Another approach to arousal regulation is to be more or less active. This one makes the most sense and has been proven in research time and time again. Almost every time my clients or I workout, we feel better and usually more energized after completing the workout then before we started. A good workout session can prime the body and mind to feel more ready to take on other tasks and responsibilities. That is why many people feel lit is the best way to start off their day. A good workout session can also leave the body and mind feeling more relaxed and provide a sense of accomplishment. An individual who is over-aroused may benefit more from a less intense workout, such as a stretching or yoga session where they can focus on deep breathing and slow controlled movements. On the other hand, an exercise session that is higher in intensity where the body and mind can be more fatigued, like a run, bike ride or heavy lifting session, may also be relaxing and reduce arousal in some people. If the person is looking to induce or reduce energy levels, some form of physical movement can produce regulating benefits. If a person feels they are doing too much, they may benefit more from rest.
The last technique for arousal regulation is to remember why what you're about to do is important to you. Re-establishing a mindset that what you are doing aligns with your values and goals can be very motivating and energizing. It can also help you refrain from engaging in unhealthy behaviors, such as consuming food or beverages that do not align with what you want. Remembering that we want and desire good behaviors to be consistent and nobody is forcing it upon us can help provide a more narrow focus and direction. This also allows obstacles and excuses to go by the wayside and keep you on track in your journey for optimal health and life satisfaction.

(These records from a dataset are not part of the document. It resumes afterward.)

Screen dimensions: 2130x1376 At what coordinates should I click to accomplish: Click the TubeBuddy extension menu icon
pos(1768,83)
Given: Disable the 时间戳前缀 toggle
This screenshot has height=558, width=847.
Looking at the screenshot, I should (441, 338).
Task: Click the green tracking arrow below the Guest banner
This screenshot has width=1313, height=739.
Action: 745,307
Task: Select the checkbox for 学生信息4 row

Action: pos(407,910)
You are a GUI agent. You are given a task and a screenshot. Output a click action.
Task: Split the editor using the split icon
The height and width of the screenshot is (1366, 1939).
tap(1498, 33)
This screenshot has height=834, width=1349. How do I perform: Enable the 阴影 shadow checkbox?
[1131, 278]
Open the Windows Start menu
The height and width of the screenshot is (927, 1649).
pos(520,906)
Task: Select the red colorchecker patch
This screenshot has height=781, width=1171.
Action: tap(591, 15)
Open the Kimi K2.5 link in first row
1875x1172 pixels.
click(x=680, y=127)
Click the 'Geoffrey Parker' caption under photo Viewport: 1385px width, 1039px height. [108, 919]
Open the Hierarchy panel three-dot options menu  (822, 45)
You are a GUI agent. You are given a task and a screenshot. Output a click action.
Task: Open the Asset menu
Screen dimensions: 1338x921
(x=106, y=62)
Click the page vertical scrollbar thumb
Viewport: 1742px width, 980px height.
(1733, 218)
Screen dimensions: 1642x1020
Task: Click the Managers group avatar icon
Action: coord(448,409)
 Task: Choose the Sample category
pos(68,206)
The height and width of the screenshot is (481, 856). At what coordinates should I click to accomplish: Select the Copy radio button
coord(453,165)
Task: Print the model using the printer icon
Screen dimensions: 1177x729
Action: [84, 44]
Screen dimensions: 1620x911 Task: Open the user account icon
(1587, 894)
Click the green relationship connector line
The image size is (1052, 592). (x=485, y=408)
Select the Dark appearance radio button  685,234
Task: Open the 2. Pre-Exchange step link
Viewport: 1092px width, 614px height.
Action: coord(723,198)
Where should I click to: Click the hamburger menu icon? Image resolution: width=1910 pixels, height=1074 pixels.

All of these techniques can be effective at the appropriate times. Some may work better in certain situations than others. It is good to practice each one of these and use them interchangeably, or even together. Just like anything with practice, they can become more natural and routine over time. When it comes to our goals and bettering ourselves, it is vital that we give ourselves the best chance to get the most out of it. By self-monitoring and self-regulating our energy levels we give ourselves that chance to perform at out best.